Boot and systemd

What happens between power-on and the first frame of nOSh content on the primary display: the Linux boot flow on the Pi Zero 2 W, the systemd unit graph for the nOSh runtime daemon and its peripheral siblings, ordering / dependency rules, restart policy, and log retention.
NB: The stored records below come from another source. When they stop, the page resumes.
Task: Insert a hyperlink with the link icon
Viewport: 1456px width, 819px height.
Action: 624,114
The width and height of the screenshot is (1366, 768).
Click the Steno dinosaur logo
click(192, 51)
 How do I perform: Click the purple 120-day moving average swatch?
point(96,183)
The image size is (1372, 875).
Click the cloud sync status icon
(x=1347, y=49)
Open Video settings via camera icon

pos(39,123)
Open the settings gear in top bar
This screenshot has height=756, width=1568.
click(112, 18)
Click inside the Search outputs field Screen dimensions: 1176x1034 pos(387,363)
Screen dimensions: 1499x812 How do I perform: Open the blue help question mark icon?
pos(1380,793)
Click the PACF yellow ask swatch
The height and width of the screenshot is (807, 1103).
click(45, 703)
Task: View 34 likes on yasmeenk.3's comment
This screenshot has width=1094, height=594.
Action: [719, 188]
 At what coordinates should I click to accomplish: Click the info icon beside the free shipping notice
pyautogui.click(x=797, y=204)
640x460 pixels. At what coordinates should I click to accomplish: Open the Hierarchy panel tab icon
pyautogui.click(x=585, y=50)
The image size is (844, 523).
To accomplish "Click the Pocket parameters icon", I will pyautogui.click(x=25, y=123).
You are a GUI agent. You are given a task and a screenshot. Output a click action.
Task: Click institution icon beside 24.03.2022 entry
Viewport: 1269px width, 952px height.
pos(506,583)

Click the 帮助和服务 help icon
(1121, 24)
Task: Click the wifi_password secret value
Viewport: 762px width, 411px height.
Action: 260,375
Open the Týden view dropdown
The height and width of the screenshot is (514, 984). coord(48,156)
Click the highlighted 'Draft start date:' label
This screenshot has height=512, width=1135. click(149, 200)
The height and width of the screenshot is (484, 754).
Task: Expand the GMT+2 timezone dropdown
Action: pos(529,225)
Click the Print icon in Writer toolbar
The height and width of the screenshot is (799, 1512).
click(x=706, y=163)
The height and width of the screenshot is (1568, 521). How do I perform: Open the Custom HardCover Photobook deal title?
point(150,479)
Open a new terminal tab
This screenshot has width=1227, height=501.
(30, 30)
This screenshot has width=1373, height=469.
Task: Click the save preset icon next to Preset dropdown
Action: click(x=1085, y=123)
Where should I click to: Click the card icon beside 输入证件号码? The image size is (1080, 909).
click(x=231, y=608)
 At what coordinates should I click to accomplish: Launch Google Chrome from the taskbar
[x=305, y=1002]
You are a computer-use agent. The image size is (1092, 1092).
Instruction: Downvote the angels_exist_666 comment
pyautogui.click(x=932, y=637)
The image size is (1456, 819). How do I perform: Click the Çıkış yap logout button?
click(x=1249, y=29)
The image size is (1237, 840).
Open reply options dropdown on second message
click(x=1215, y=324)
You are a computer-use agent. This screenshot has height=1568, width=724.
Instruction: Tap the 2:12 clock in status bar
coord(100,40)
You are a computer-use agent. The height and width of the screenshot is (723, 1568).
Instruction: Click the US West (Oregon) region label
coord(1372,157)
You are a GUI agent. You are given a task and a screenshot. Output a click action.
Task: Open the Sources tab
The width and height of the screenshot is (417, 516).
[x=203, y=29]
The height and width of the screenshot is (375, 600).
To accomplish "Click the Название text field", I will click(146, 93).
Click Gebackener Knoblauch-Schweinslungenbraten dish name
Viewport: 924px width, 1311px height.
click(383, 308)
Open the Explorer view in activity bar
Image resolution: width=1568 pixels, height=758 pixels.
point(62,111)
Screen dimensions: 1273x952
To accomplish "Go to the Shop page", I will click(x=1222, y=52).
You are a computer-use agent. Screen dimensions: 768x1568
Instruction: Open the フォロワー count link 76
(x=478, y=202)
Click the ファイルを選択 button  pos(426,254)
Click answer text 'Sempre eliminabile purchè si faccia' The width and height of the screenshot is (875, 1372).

Read this if you are adding a new systemd unit, debugging a slow boot, or wondering why nOSh refuses to start.

system-image-build.md — where these unit files get baked in (stage-kn86-runtime).
device-tree-overlays.md — overlays that must be live before the dependent units start.
kiosk-mode.md — getty/auto-login config that this graph assumes.
coprocessor-firmware.md — Pico 2 firmware whose UART handshake gates the nOSh unit start.
../../software/runtime/orchestration.md — what the nOSh process does once systemd hands it control.

Linux boot flow

The Pi Zero 2 W boots through a five-stage chain. We do not touch the first stage; the first three stages are vendor-supplied and pi-gen-provisioned (system-image-build.md).

power-on
  -> VideoCore GPU bootloader (vendor firmware on the SoC, untouchable)
  -> reads /autoboot.txt from p1, picks active bootfs slot per ADR-0011
  -> loads start.elf + kernel8.img + DTB + cmdline.txt + config.txt from p2 or p3
  -> Linux kernel boots
  -> systemd starts as PID 1, target = multi-user.target (NOT graphical.target)
  -> systemd brings up the unit graph below
  -> kn86-nosh.service runs nOSh as the kiosk user
  -> nOSh opens SDL3, renders boot animation on the Elecrow primary display

There is no display manager, no X server, no Wayland compositor. nOSh owns the framebuffer directly via SDL3’s KMSDRM backend (kiosk-mode.md).

Unit graph

systemd-tmpfiles-setup.service
        |
        v
systemd-udevd.service ----+----> kn86-cartridge-mount.path  (subscribes to USB-MSC udev)
                          |
                          +----> kn86-coprocessor.service   (waits for /dev/serial0)
                          |             |
                          +----> kn86-display-init.service  (DPMS on, vt1 console clear)
                                        |
                                        +-----------------+
                                                          v
                                                kn86-nosh.service
                                                          |
                                                          +-- (nOSh runtime — see orchestration.md)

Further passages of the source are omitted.